Manejo de jacaré volta a ser tema de projeto econômico no Amazonas

Filhote de jacaré foto de Marcos Bergamasco folhapress
Filhote de jacaré em Barão do Melgaço, no pantanal matogrossense. 01.11.2005. (Foto: Marcos Bergamasco/Folhapress)

Da Redação

MANAUS – Defendido pelo ex-governador Gilberto Mestrinho desde seu primeiro governo, em 1958, o manejo de jacarés é retomado como proposta de projeto econômico no Amazonas agora no governo de Wilson Lima (PSC). A intenção é conciliar a preservação da espécie com a exploração comercial. A discussão, por enquanto, ocorre no âmbito ambiental.

Para o secretário de Meio Ambiente do Estado, Eduardo Taveira, a liberação de licenças para manejo de jacaré garante um melhor controle da atividade, a conservação da espécie e fonte de renda para os moradores das Unidades de Conservação (UCs). “O abate não será feito para controle da população e sim para dar condições regulamentadas para a exploração sustentável. O que conserva a floresta é dar uso social, ambiental e econômico para ela. Gerando renda, garantimos a defesa do território, da espécie e melhoramos a qualidade de vida de quem vive nestas regiões. Eles serão os mais interessados em defender as nossas riquezas”, afirmou.

“Nós entendemos que o manejo do jacaré não deve ser uma ação predatória, mas, acima de tudo, uma fonte de emprego e renda, como já acontece com o manejo sustentável do pirarucu”, disse o presidente da Comissão de Geodiversidade, Recursos Hídricos, Minas, Gás, Energia e Saneamento da ALE (Assembleia Legislativa do Amazonas), Sinésio Campos (PT).

Em termos comerciais, o jacaré tem potencial econômico. O couro é vendido para o mercado de bolsas e sapatos por cerca de R$ 30 por centímetro, a carne é destinada à alimentação e as vísceras são utilizadas para fazer ração.
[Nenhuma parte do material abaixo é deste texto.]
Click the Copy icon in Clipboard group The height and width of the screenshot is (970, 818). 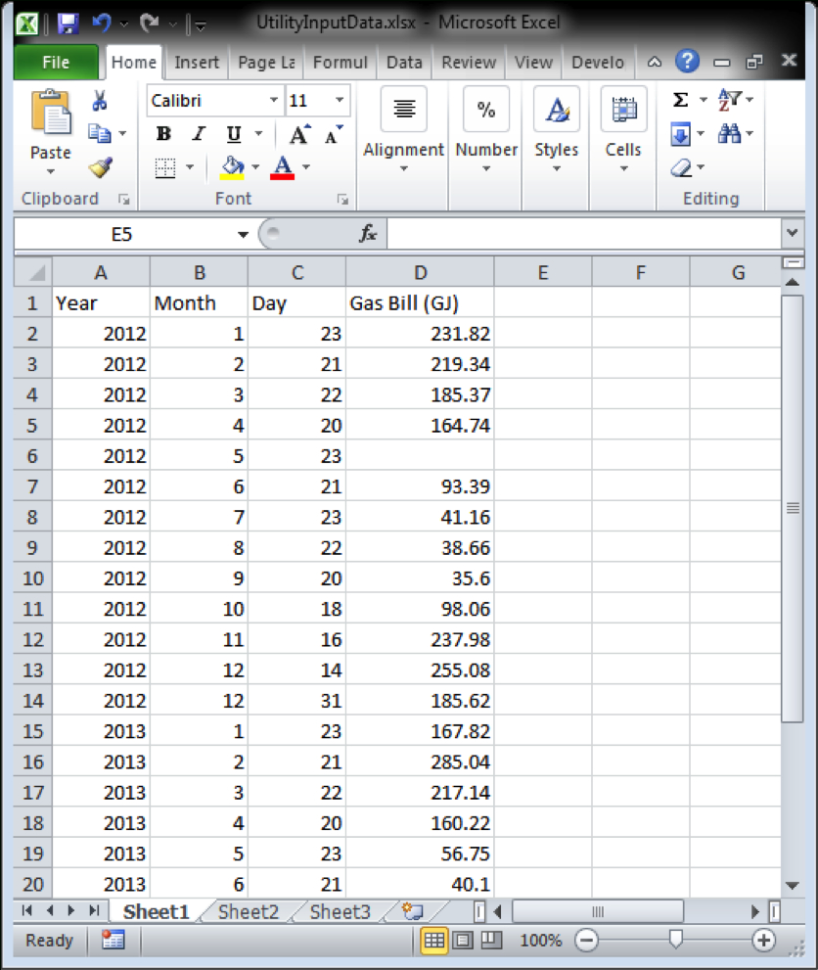pos(98,133)
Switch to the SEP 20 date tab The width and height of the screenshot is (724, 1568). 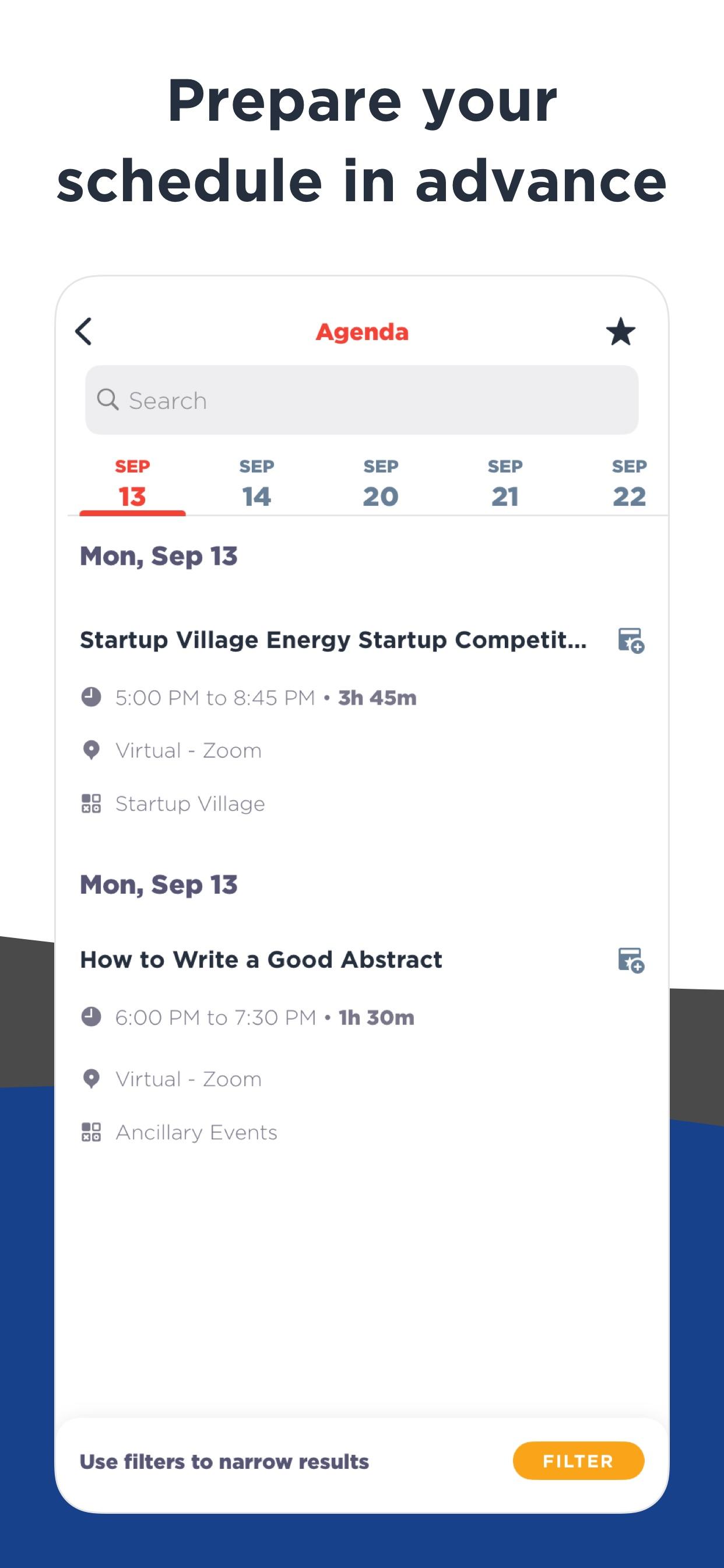pos(381,484)
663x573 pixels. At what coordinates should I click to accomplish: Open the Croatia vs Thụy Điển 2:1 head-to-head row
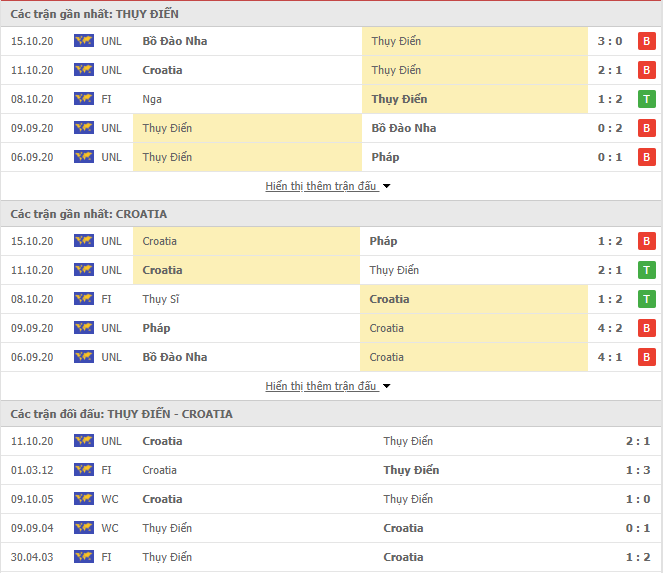point(332,441)
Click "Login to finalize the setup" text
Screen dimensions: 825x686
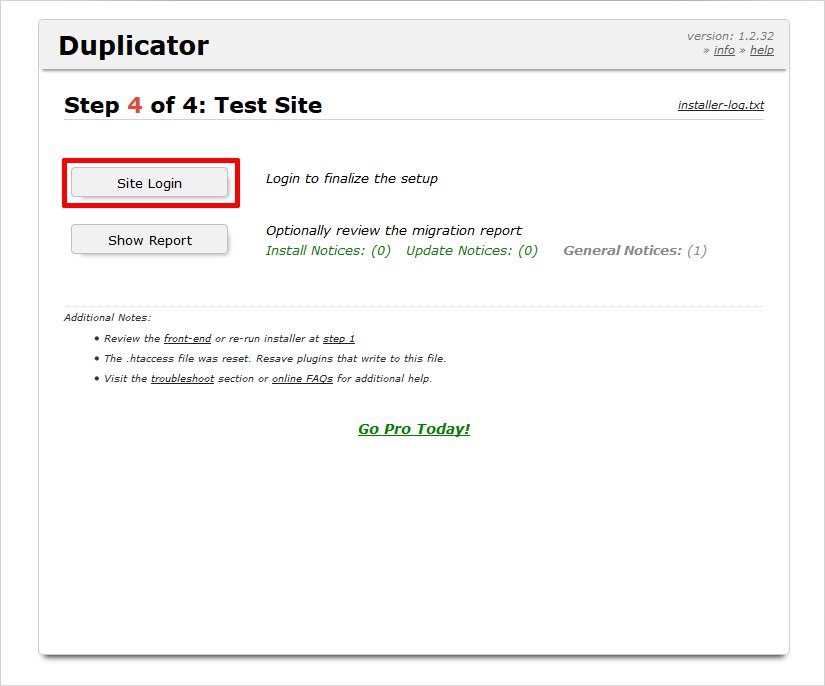tap(351, 179)
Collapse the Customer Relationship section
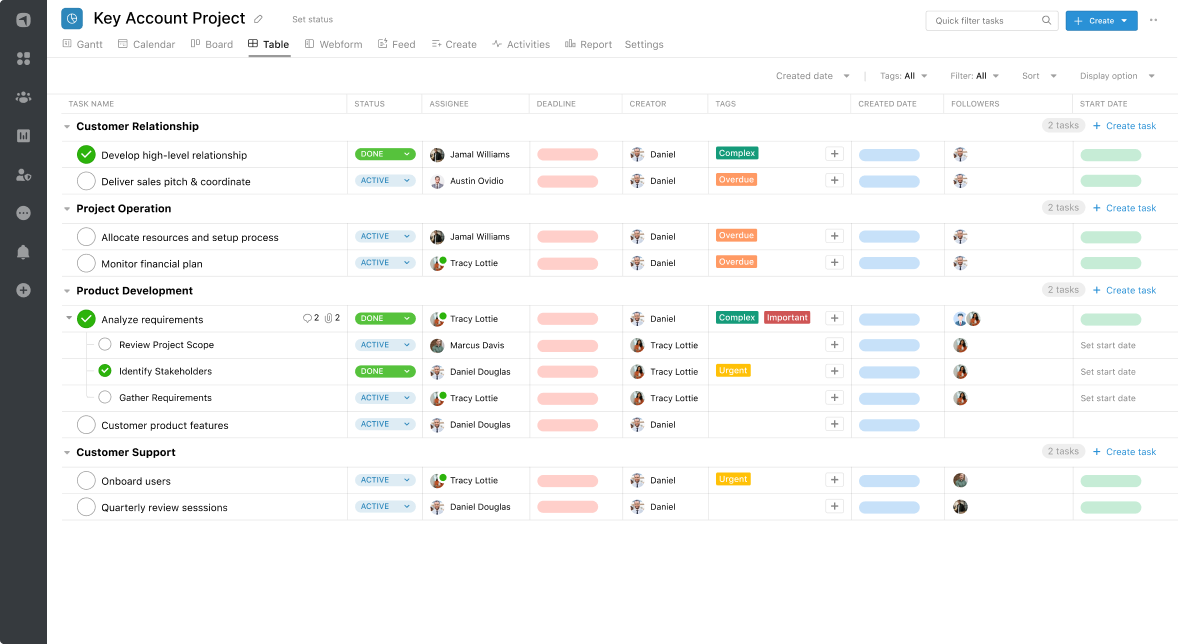 [67, 126]
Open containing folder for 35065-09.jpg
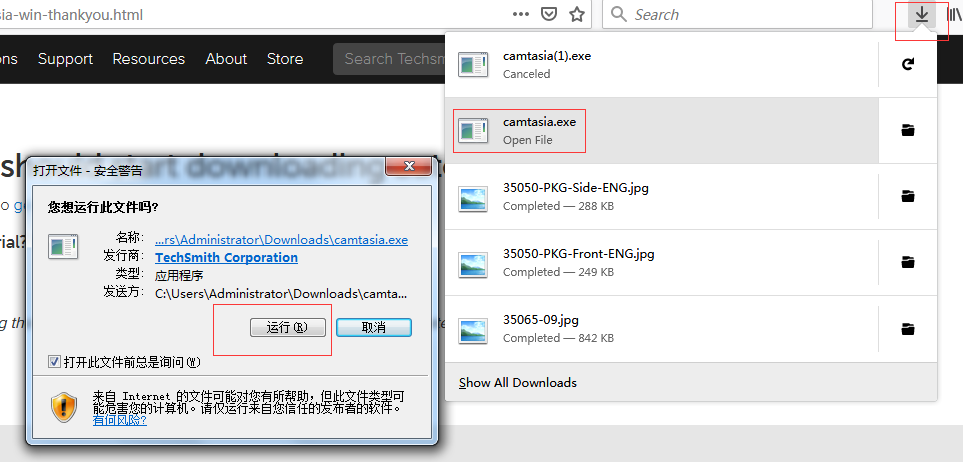The height and width of the screenshot is (462, 963). (908, 328)
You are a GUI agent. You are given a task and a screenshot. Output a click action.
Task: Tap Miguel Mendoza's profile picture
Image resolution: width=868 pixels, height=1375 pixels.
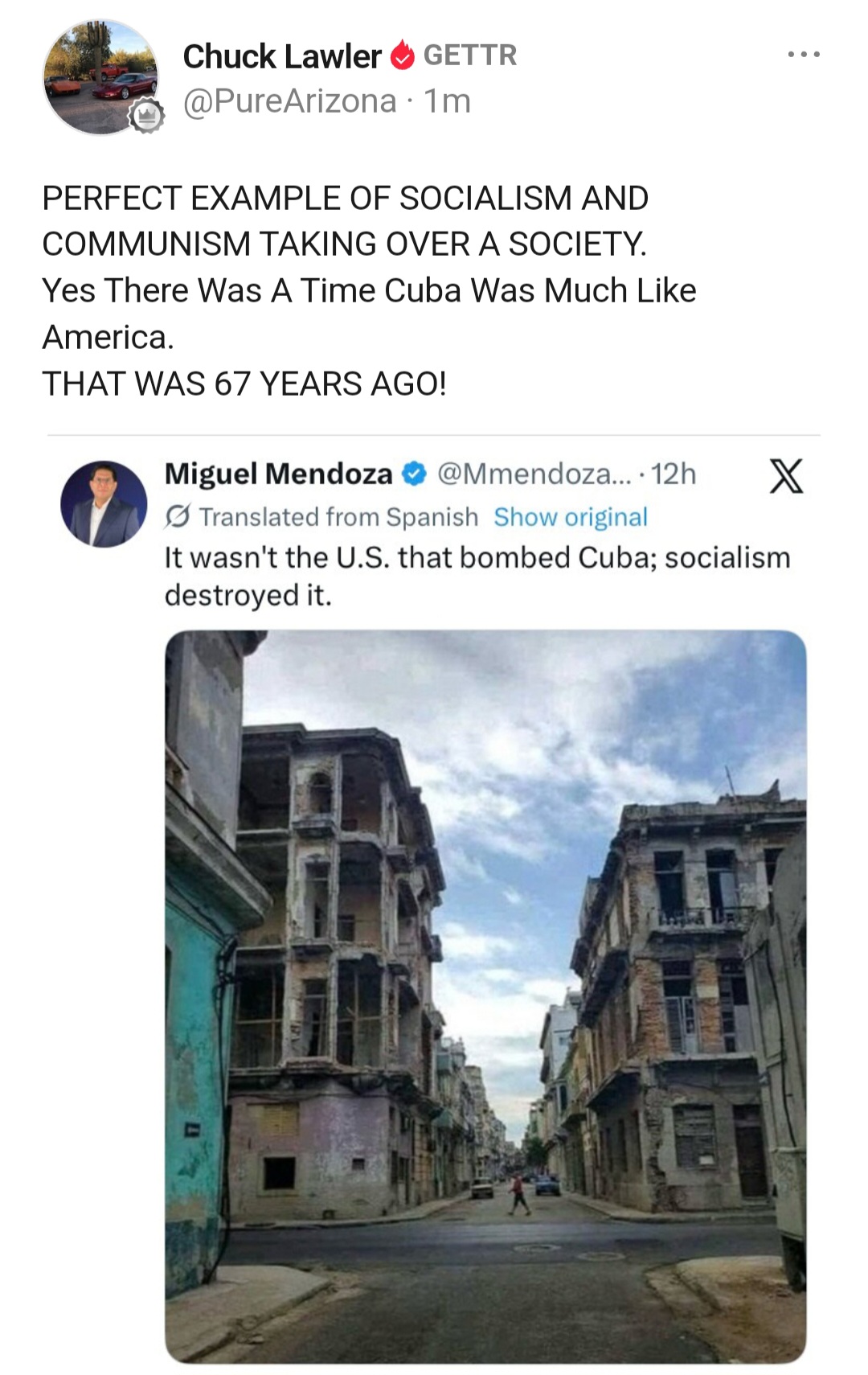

A primeira licença para abate de jacaré em UCs para a atividade primária foi assinada em 2018, autorizando o funcionamento de abatedouro e entreposto flutuante de abate do animal na comunidade rural Jarauá, no município de Uarini (distante 565 quilômetros de Manaus), na Reserva de Desenvolvimento Sustentável (RDS) Mamirauá. A licença tem validade de cinco anos, período no qual poderão ser abatidos até 10 mil animais das espécies jacaré-açú e jacaretinga no rio Paraná do Jarauá, seguindo normas dos órgãos ambientais. No local, foi iniciado, em 2008, o trabalho de manejo e abate experimental de jacarés com investimento de R$ 300 mil em capacitação de técnicos e dos moradores da RDS, que serão beneficiados diretamente com geração de emprego e renda.